*RECORD EXTRACTS*.
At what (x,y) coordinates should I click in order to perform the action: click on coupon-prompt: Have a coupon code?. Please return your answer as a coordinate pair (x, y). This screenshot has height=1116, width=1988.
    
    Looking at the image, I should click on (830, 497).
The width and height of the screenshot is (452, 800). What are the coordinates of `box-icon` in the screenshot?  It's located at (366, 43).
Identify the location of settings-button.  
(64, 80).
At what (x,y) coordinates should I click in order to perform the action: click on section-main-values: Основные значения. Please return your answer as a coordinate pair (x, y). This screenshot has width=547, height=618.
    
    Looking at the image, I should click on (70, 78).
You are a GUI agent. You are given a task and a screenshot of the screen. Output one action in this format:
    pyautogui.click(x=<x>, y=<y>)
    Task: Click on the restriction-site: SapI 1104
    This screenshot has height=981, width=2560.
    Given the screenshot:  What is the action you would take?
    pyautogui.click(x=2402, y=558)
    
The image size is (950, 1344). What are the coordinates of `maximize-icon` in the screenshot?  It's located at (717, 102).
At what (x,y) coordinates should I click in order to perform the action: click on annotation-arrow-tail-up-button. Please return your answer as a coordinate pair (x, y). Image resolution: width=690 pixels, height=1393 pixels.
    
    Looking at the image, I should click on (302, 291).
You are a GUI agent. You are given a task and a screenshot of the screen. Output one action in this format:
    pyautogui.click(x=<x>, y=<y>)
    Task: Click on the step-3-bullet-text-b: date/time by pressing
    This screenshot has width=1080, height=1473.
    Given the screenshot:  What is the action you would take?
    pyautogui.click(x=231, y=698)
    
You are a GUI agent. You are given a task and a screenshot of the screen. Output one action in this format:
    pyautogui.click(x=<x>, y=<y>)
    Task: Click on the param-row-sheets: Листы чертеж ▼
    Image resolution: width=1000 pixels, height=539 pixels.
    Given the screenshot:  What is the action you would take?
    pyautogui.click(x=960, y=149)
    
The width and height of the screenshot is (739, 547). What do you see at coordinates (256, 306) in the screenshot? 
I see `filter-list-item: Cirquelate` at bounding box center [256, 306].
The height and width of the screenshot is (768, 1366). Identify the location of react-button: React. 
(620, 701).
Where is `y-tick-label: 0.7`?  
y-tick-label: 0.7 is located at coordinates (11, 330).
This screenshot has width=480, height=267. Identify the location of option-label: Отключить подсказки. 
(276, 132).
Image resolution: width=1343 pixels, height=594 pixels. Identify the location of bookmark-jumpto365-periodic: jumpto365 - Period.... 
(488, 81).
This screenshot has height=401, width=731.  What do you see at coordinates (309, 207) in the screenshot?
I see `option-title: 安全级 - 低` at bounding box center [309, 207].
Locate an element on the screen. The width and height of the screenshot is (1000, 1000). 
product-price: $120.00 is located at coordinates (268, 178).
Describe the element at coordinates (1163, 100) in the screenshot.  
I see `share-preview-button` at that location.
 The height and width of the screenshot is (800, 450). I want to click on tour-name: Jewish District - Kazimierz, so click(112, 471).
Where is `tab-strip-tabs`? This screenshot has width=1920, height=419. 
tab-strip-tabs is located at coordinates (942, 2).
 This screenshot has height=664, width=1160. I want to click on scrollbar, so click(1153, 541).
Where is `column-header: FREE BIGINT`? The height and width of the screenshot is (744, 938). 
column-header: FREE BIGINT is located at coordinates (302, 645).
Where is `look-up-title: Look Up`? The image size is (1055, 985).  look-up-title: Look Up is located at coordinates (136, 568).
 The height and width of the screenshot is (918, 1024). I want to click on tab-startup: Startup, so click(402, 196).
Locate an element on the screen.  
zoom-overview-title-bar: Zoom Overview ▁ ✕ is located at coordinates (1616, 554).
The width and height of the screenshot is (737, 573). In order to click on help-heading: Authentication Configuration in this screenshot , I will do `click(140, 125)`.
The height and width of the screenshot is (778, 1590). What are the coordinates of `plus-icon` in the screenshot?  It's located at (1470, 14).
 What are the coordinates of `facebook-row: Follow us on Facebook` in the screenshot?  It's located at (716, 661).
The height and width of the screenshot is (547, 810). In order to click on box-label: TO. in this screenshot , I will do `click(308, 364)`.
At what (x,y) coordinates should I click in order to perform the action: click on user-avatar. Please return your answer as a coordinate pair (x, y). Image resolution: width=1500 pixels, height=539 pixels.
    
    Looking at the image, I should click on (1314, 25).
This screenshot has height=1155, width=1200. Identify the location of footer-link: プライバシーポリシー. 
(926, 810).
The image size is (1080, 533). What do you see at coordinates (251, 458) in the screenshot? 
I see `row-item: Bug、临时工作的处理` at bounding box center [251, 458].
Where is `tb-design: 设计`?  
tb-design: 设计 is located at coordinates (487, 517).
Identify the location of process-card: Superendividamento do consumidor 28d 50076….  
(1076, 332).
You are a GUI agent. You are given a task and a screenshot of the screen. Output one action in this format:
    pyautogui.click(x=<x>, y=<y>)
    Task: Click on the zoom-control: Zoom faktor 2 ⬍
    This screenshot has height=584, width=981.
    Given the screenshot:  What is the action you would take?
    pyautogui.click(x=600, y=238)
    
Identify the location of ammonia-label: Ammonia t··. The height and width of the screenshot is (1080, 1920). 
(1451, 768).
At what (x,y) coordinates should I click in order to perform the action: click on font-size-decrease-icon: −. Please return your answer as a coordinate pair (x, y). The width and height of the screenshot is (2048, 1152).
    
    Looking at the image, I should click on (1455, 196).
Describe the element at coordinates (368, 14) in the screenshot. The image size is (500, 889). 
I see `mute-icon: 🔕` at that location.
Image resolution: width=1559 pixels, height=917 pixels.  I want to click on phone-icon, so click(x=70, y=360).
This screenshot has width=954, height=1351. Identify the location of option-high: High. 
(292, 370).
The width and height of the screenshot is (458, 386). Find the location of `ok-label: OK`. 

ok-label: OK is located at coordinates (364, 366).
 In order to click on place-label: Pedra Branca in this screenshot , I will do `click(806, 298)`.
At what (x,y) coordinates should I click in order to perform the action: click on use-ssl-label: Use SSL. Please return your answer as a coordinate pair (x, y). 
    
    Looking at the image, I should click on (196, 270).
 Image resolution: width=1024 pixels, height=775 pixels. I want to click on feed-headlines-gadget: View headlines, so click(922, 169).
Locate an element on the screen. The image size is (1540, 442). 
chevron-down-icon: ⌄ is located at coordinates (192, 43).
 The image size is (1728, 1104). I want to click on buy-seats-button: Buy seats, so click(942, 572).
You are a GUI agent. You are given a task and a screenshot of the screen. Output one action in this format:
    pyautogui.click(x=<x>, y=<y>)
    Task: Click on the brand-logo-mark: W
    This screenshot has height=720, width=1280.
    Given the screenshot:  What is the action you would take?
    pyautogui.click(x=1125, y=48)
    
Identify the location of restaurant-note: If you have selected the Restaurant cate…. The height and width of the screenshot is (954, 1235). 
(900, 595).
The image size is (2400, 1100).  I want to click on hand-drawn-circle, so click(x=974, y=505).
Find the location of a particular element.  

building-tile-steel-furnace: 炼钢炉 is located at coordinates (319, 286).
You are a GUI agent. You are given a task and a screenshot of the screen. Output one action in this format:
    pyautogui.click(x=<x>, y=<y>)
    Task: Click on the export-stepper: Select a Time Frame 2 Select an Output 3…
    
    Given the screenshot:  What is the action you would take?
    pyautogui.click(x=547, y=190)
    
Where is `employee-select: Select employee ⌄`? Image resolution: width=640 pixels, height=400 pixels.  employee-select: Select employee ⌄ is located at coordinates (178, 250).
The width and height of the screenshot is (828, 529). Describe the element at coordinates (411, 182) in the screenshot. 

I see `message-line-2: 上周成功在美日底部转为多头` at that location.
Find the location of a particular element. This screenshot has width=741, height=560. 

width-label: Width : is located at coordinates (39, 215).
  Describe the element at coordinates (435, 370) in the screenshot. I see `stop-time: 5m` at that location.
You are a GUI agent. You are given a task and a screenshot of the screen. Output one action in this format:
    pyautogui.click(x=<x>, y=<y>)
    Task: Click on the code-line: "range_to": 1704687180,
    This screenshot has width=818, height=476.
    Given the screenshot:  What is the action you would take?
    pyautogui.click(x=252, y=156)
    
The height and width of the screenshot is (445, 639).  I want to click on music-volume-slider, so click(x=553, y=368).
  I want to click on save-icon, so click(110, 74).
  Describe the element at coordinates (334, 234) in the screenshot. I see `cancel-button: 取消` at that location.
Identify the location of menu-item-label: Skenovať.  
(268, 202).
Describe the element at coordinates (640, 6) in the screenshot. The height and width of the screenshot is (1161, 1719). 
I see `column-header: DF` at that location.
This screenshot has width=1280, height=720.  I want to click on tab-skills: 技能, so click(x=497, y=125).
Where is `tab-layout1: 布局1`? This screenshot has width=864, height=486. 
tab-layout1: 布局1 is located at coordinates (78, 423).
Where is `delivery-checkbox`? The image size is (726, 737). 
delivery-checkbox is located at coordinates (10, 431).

*YOUR TASK*. Can you lay out the lines above as a Markdown table with the columns "No." and "Line", giving each a row number and leaving out blank lines? Begin at the line that contains "coordinates (136, 568)." and stop after the line that contains "(1076, 332).".

*TASK ANSWER*.
| No. | Line |
|---|---|
| 1 | Where is `look-up-title: Look Up`? The image size is (1055, 985).  look-up-title: Look Up is located at coordinates (136, 568). |
| 2 |  The height and width of the screenshot is (918, 1024). I want to click on tab-startup: Startup, so click(402, 196). |
| 3 | Locate an element on the screen.   |
| 4 | zoom-overview-title-bar: Zoom Overview ▁ ✕ is located at coordinates (1616, 554). |
| 5 | The width and height of the screenshot is (737, 573). In order to click on help-heading: Authentication Configuration in this screenshot , I will do `click(140, 125)`. |
| 6 | The height and width of the screenshot is (778, 1590). What are the coordinates of `plus-icon` in the screenshot?  It's located at (1470, 14). |
| 7 |  What are the coordinates of `facebook-row: Follow us on Facebook` in the screenshot?  It's located at (716, 661). |
| 8 | The height and width of the screenshot is (547, 810). In order to click on box-label: TO. in this screenshot , I will do `click(308, 364)`. |
| 9 | At what (x,y) coordinates should I click in order to perform the action: click on user-avatar. Please return your answer as a coordinate pair (x, y). Image resolution: width=1500 pixels, height=539 pixels. |
| 10 |     Looking at the image, I should click on (1314, 25). |
| 11 | This screenshot has height=1155, width=1200. Identify the location of footer-link: プライバシーポリシー.  |
| 12 | (926, 810). |
| 13 | The image size is (1080, 533). What do you see at coordinates (251, 458) in the screenshot?  |
| 14 | I see `row-item: Bug、临时工作的处理` at bounding box center [251, 458]. |
| 15 | Where is `tb-design: 设计`?   |
| 16 | tb-design: 设计 is located at coordinates (487, 517). |
| 17 | Identify the location of process-card: Superendividamento do consumidor 28d 50076….   |
| 18 | (1076, 332). |